I think a lot of drafted players now, I don’t think they play when their season is done. It could be late April or early May from high school to college. I think advisors or agents are telling them not to play, afraid (they’ll) get hurt or whatever but they don’t play. So now you draft them in June. ‘When’s the last time you pitched? Ummm, May 10th. When’s the last time you played a game? Ummm, May 9th.’ They just haven’t played so it takes so long to get in game shape.
The nice thing is you can have a 35-man roster here and you can put 30 on the lineup card every night. You need a lot of pitchers because they’re not going to be going five, six, seven innings for the most part so you’re going to have a lot of relief work. It’s going to affect every team and that’s the biggest thing we got to find out is when did you play last? If you played May 10th, when’s the last time you threw a side? They may have thrown a bullpen the next day or something, I don’t know but it’s going to affect everybody. We’re all in the same boat.”
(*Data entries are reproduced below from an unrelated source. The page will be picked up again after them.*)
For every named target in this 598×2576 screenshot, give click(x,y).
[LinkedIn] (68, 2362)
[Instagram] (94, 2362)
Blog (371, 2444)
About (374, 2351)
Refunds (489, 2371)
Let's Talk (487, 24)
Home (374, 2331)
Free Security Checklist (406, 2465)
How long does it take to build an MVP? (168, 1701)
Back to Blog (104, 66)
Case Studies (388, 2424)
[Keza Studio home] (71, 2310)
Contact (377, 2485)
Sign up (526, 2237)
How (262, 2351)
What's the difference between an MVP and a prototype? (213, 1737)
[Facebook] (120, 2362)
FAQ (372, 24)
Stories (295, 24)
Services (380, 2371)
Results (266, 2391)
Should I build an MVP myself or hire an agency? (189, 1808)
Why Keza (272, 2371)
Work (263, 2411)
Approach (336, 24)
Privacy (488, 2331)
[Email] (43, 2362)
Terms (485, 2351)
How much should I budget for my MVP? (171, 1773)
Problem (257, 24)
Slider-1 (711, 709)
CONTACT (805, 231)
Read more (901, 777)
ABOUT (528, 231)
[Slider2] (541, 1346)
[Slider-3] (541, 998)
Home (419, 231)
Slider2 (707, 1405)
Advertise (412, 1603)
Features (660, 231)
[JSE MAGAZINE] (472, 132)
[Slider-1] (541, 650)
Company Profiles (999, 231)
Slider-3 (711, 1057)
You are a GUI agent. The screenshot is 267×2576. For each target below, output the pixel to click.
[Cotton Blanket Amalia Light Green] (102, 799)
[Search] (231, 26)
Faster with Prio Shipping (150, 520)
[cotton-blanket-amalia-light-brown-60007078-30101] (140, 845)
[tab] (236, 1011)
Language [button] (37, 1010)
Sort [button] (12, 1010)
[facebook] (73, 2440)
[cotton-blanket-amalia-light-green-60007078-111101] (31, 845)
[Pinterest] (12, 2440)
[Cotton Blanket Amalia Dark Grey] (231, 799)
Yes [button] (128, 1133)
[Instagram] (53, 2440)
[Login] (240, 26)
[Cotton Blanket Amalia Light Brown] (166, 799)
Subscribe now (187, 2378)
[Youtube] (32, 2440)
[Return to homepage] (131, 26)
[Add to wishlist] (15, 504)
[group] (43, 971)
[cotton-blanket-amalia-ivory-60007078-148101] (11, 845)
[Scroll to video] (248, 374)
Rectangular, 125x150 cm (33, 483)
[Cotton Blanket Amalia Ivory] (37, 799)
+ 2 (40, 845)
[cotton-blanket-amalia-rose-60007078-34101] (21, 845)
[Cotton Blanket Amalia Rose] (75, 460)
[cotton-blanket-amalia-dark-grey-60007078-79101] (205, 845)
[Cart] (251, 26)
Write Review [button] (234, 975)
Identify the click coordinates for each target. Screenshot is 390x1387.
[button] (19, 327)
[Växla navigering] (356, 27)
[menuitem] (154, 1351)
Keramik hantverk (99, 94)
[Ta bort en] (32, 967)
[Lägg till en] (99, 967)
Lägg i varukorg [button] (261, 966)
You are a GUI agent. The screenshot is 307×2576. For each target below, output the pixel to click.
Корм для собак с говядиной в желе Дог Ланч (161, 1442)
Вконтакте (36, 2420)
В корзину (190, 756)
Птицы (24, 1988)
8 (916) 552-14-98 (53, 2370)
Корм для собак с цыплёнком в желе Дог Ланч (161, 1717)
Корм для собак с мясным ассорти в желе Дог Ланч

Miller would lead the C’s to their first-ever first-half division title when they held off the Tri-City Dust Devils for the North Division pennant. After a league-best regular season record of 43-33, the Canadians would go on to sweep the Spokane Indians in the North Division final before defeating the Eugene Emeralds three-games-to-one for the 2017 Northwest League championship. For that, Miller was named the league’s Manager of the Year.
Unfortunately, that was not enough for the Toronto Blue Jays brass as Miller would be let go just days after winning the Northwest League title. At last word, Miller is back home in Pennsylvania and is still involved in the game by managing a team of 10 year-olds.
On a personal note, I was glad to discover I still had the audio of last year’s press conference. He was very cordial with the media and I remember being more excited for the season to start after the scrum.
You can call this a personal tribute of sorts to Rich Miller and I wish him the very best in his future endeavors.